Apache POI - Retrieve text content between keywords in .doc file and conditionally render it

Question

I would like to find text content between two keywords in .doc files, and conditionally render that text content or hide it. For example:

Lorem Ipsum is simply dummy text ${if condition} of the printing and typesetting industry. Lorem Ipsum has been the industry's standard dummy text ever since the 1500s ${endif}

When I parse the document using the Apache - POI, I would like to be able in some way to spot in the document each and every content between these blockquotes ${if condition} ${endif} and conditionally render it or not in the next document I want to produce.
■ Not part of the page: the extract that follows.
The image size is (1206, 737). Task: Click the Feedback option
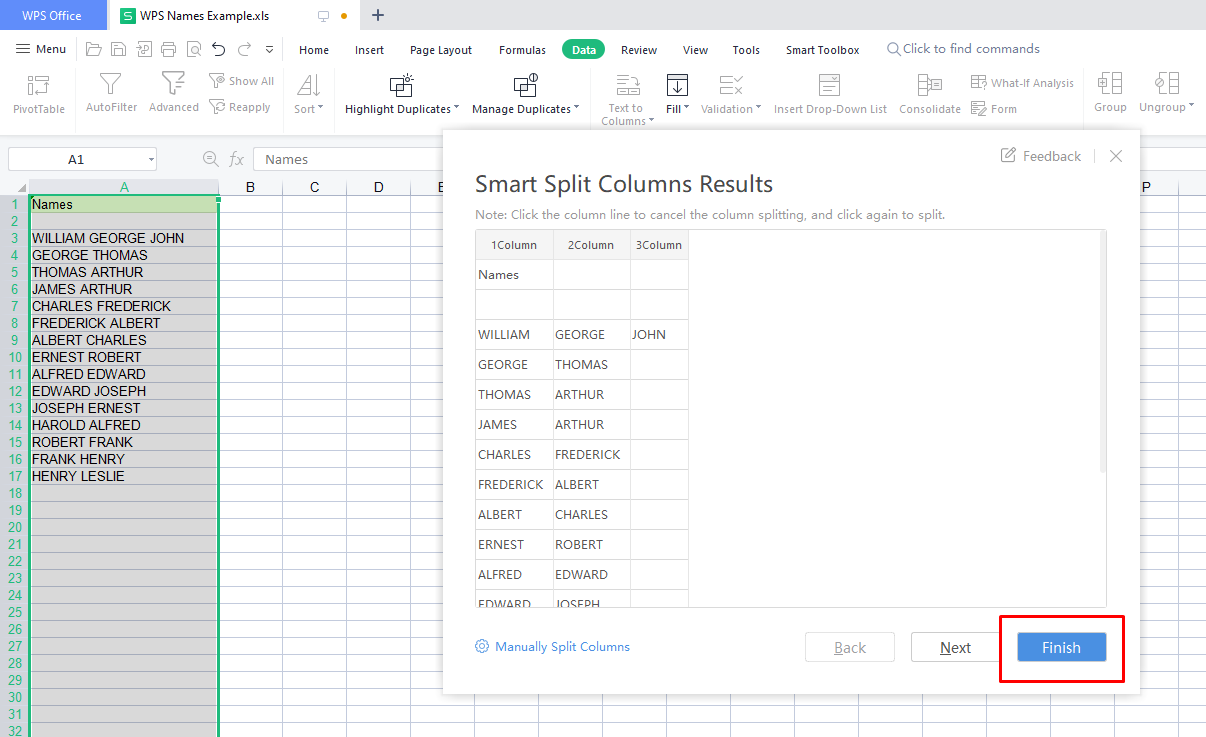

So the above text after my parsing should have the following two different forms:

1) In case the condition is satisfied

Lorem Ipsum is simply dummy text of the printing and typesetting industry. Lorem Ipsum has been the industry's standard dummy text ever since the 1500s

or

2) In case the condition is not satisfied

Lorem Ipsum is simply dummy text

I have tried to do this by using the XWPFParagraph object and then XWPFRun but that is no way reliable way as a run can be randomly split in the middle of a word under unpredictable conditions.

Could you please propose any reliable way to achieve my use case? Thanks in advance.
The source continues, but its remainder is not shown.